▶ Task objective:
Within the entries below, the lines from the one with "You are a computer-use" through the one with "Switch to the 14:45" are to be set down exactly, both ends kept.

▶ Exercise inputs:

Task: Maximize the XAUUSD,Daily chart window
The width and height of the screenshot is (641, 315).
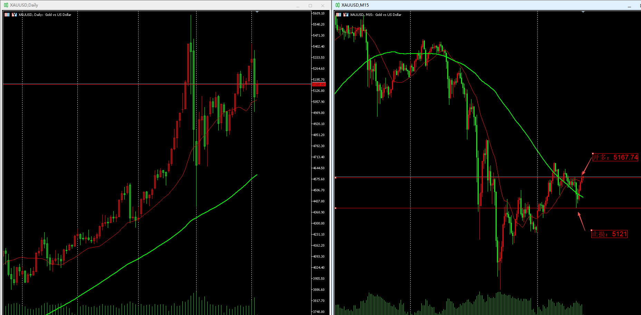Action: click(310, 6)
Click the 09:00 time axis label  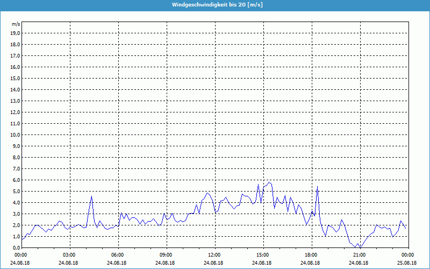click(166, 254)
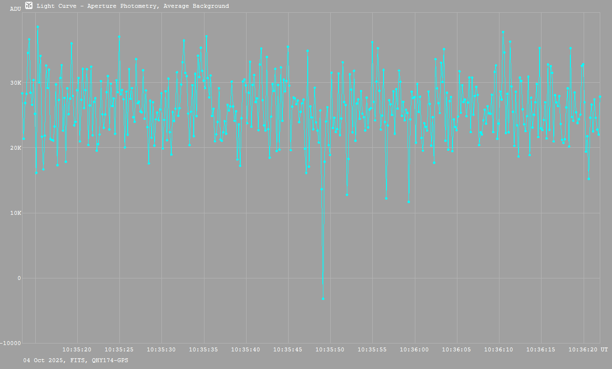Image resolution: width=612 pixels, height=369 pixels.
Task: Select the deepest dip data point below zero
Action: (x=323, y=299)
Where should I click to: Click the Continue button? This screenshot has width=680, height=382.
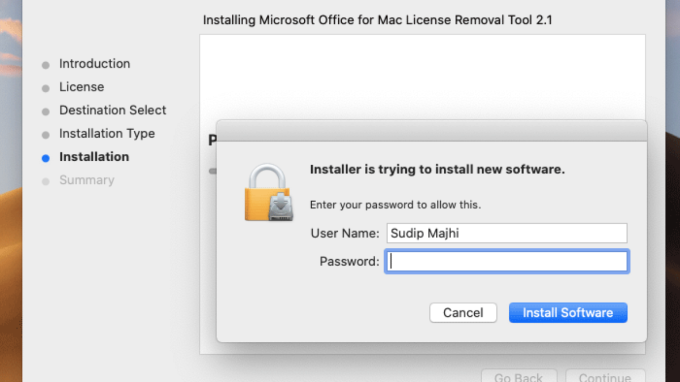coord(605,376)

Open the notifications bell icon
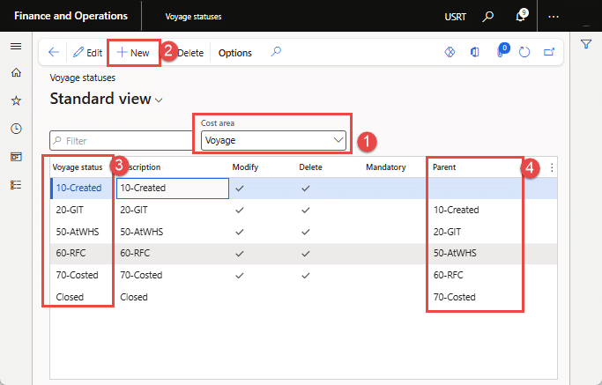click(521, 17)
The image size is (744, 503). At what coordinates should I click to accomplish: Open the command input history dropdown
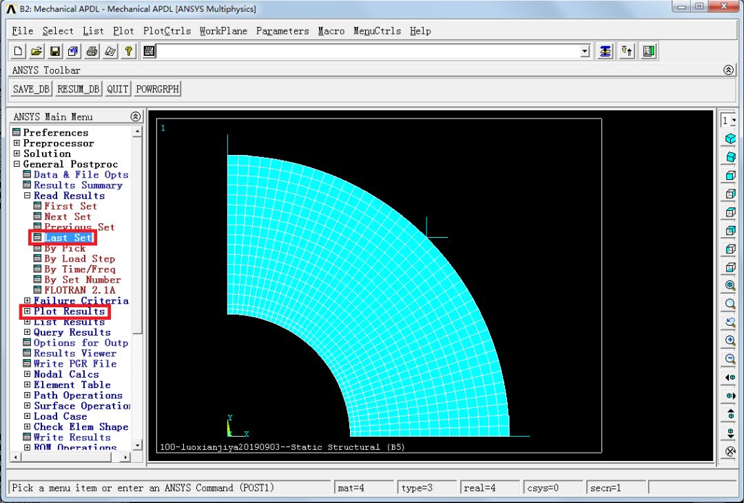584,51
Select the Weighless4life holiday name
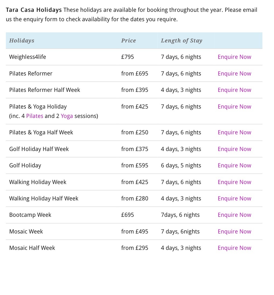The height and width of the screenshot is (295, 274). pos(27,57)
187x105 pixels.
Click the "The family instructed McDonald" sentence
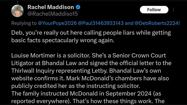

---

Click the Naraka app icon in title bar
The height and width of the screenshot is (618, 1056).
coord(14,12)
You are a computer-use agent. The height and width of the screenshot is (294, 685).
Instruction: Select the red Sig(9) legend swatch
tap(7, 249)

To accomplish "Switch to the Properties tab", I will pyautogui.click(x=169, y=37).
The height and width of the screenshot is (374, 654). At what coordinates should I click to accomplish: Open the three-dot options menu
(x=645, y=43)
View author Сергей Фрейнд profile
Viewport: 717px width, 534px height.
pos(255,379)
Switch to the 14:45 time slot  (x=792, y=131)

▶ The answer:
You are a computer-use agent. The height and width of the screenshot is (294, 685).
Instruction: Select the red Sig(9) legend swatch
tap(7, 249)

To accomplish "Switch to the Properties tab", I will pyautogui.click(x=169, y=37).
The height and width of the screenshot is (374, 654). At what coordinates should I click to accomplish: Open the three-dot options menu
(x=645, y=43)
View author Сергей Фрейнд profile
Viewport: 717px width, 534px height.
pos(255,379)
Switch to the 14:45 time slot  (x=792, y=131)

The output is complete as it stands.